Esophageal Manometry
This technique supports the identification of underlying causes and provides guidance for diagnosis and treatment.
Salivary Pepsin Detection
This can improve diagnostic accuracy.
Differential Diagnosis
LPR must be differentiated from GERD. GERD primarily manifests as heartburn and acid regurgitation, with relatively mild throat symptoms such as hoarseness or foreign body sensation. In GERD, pH monitoring and endoscopic examinations typically reveal esophageal abnormalities, while the laryngopharyngeal region may appear normal or exhibit minimal changes.
Treatment
Maintaining Healthy Habits and Lifestyle
Adopting lifestyle modifications plays an essential role in management. These include elevating the head of the bed, avoiding tight clothing, and remaining upright after meals. The dietary approach focuses on a high-protein, high-fiber, low-fat, and low-acid diet. Irritating foods should be avoided, and meals should be smaller and more frequent. It is recommended to stop eating 2 to 3 hours before bedtime and to chew food thoroughly to promote saliva secretion, which enhances esophageal clearance. Weight management is also important, with weight loss recommended for obese individuals. For those with obstructive sleep apnea (OSA), sleeping in a lateral position may be beneficial.
Pharmacological Treatment
Pharmacological options include proton pump inhibitors (PPIs), potassium-competitive acid blockers (P-CABs), H2 receptor antagonists (H2RAs), prokinetic agents, and gastric mucosal protectants. The first-line treatment typically involves a standard dose of PPIs for a recommended duration of 8–12 weeks. In patients with suboptimal response to PPIs or P-CABs, evaluation for factors such as esophageal hypersensitivity, psychological factors, and genetic polymorphisms of PPI-metabolizing enzymes should be considered. H2RAs may be an alternative for patients unable to tolerate PPIs, and they are particularly effective in controlling nighttime symptoms.

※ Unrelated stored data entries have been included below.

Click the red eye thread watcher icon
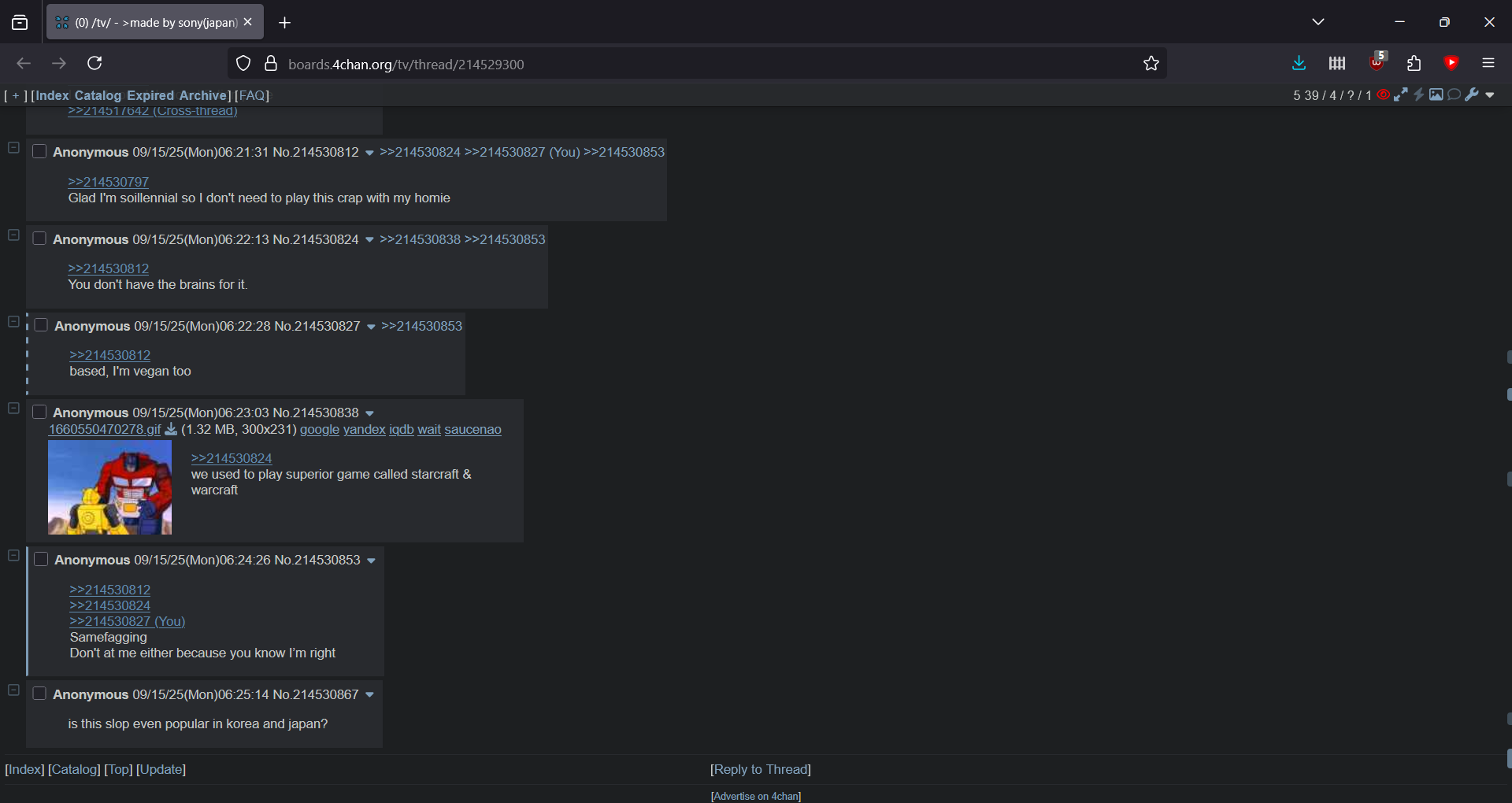Image resolution: width=1512 pixels, height=803 pixels. click(1383, 95)
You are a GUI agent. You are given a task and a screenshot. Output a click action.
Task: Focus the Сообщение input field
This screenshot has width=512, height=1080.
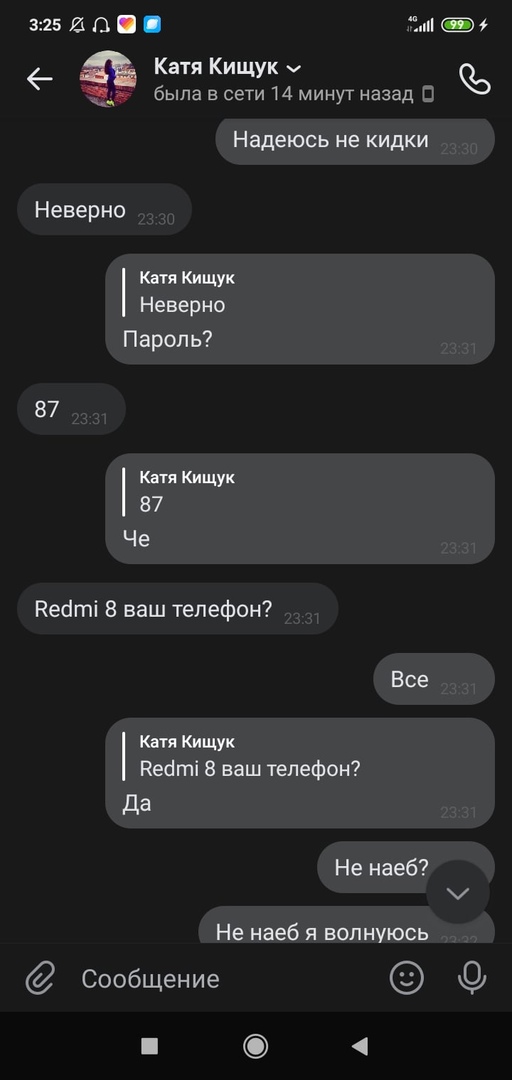227,978
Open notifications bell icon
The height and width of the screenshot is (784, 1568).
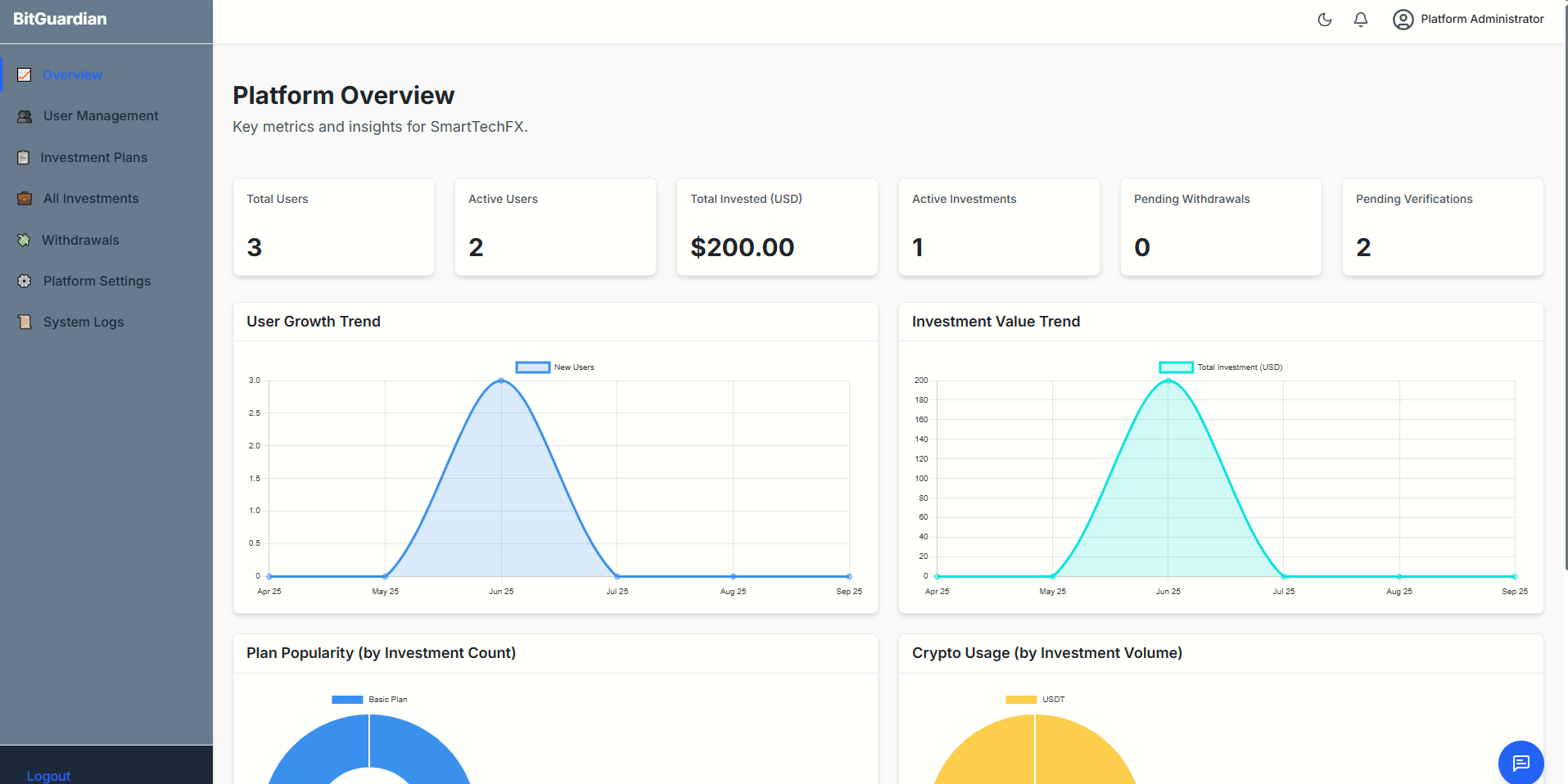click(x=1360, y=20)
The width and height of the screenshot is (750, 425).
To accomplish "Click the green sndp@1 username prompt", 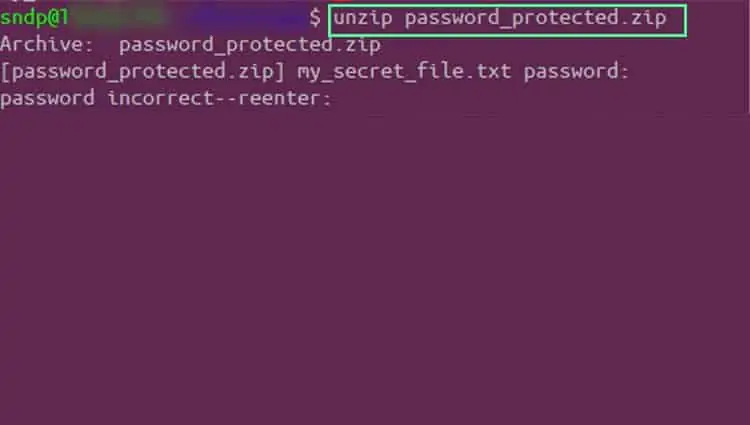I will click(x=34, y=18).
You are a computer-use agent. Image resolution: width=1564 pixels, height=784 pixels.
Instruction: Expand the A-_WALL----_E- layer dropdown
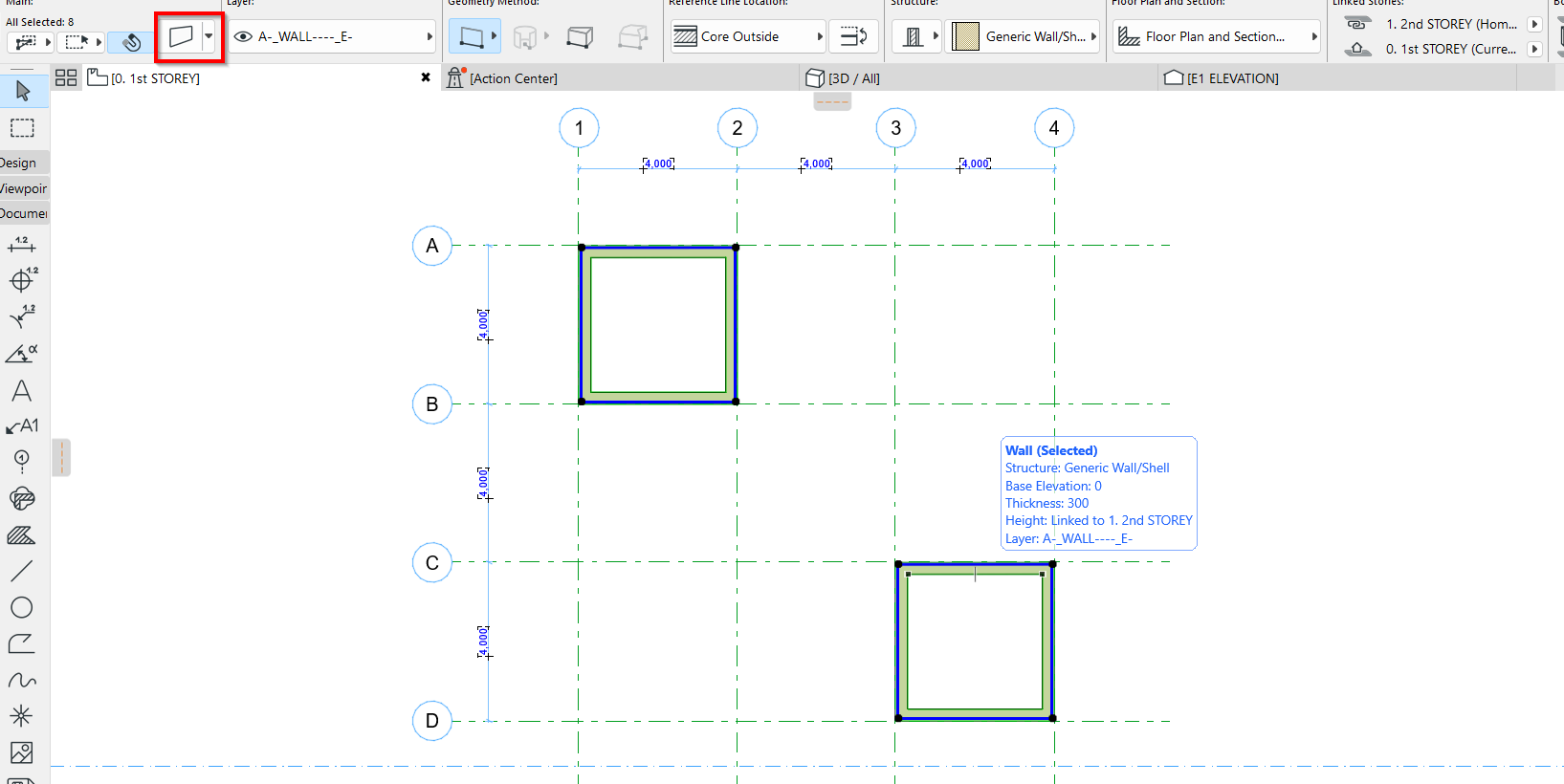pos(430,37)
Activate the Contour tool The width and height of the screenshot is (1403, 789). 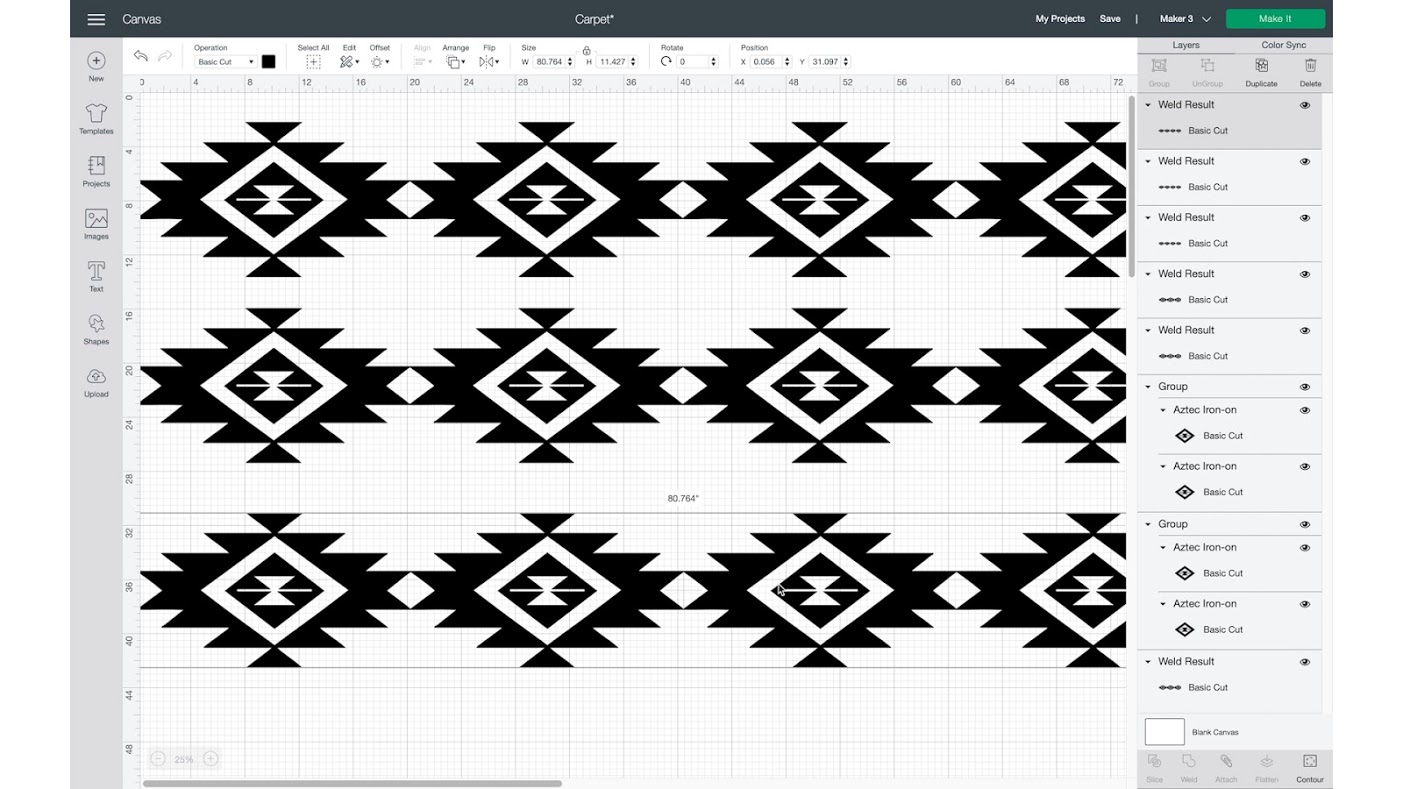(1310, 765)
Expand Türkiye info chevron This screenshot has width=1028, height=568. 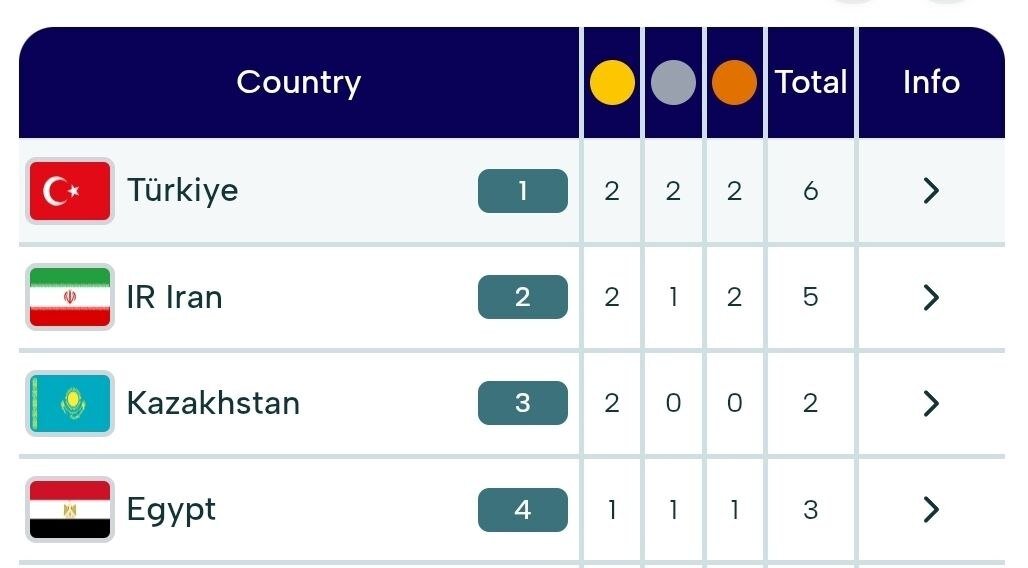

Care should be taken to avoid medications that lower lower esophageal sphincter pressure or impair esophageal motility, such as β-adrenergic agonists, α-adrenergic antagonists, anticholinergic drugs, calcium channel blockers, diazepam, and dopamine.
Surgical Treatment
In cases where pharmacological treatment is ineffective or poorly tolerated, antireflux surgery may be considered. Laparoscopic or endoscopic fundoplication is a commonly performed procedure aimed at increasing lower esophageal pressure and reducing reflux.